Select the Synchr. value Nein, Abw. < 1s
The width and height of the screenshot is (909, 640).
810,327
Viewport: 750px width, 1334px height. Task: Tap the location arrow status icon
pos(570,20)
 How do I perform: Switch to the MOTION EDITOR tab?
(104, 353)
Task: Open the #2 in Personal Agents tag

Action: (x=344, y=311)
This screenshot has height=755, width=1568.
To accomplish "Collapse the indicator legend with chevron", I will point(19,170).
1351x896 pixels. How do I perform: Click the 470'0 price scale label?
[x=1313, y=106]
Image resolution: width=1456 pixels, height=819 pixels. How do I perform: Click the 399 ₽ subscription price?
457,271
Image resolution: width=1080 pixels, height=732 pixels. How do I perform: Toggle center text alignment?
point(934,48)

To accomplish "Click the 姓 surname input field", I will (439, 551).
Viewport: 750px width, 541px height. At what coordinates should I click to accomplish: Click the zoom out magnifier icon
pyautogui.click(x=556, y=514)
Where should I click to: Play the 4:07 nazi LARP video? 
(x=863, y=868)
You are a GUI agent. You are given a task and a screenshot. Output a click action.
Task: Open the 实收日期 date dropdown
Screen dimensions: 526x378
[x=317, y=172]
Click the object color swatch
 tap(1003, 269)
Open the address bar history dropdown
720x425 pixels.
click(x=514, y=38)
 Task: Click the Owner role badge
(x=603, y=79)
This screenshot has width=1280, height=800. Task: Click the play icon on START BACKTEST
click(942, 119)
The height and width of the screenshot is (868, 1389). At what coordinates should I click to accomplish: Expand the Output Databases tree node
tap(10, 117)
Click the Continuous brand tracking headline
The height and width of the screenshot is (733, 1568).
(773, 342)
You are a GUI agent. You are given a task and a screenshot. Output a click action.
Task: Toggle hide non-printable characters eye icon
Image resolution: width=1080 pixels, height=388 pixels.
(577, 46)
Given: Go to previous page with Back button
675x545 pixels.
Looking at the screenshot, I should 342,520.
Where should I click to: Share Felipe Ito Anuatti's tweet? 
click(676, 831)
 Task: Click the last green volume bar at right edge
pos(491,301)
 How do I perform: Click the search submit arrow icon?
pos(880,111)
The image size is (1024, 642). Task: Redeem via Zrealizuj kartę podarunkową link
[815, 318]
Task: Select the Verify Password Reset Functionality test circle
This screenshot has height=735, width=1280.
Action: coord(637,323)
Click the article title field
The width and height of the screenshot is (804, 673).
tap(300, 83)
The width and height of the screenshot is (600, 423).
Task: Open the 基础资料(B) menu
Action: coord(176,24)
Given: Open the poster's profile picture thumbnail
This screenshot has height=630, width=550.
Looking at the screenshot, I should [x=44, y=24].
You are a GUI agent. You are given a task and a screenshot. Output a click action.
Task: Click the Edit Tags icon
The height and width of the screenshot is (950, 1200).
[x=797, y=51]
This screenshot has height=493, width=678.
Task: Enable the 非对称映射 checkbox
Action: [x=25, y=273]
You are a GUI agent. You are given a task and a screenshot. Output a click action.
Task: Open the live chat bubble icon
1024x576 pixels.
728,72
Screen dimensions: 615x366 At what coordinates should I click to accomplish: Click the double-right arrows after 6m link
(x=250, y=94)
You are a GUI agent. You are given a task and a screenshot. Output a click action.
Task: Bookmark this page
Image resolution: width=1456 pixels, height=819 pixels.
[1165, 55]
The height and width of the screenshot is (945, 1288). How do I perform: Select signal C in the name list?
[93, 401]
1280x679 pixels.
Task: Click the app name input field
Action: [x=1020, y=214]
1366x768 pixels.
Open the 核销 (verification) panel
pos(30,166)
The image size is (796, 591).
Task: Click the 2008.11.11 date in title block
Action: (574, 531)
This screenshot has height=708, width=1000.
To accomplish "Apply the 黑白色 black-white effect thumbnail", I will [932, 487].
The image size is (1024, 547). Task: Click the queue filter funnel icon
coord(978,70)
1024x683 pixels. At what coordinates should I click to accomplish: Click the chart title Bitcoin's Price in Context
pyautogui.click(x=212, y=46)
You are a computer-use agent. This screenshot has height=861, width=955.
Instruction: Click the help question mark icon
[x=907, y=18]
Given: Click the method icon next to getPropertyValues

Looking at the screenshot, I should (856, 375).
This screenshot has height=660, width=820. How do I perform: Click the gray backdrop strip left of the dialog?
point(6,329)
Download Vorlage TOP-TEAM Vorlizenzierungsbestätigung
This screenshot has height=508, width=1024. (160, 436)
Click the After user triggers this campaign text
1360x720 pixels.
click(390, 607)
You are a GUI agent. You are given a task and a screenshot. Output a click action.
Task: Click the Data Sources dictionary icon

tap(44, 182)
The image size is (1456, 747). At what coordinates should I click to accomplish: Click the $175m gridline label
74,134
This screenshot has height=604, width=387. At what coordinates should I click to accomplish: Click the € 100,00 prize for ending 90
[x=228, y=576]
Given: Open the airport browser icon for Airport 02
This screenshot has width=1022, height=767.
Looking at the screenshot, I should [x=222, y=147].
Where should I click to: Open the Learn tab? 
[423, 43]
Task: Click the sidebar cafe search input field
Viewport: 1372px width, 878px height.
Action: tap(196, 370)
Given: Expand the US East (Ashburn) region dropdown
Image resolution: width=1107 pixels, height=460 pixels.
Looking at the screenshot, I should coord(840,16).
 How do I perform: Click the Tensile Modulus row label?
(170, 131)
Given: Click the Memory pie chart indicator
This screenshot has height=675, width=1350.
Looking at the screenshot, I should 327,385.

_Work request_
Check every line of the records above for the string "thumbnail". Copy those that hold it.

_Response to the exercise_
Given: Open the poster's profile picture thumbnail
To accomplish "Apply the 黑白色 black-white effect thumbnail", I will [932, 487].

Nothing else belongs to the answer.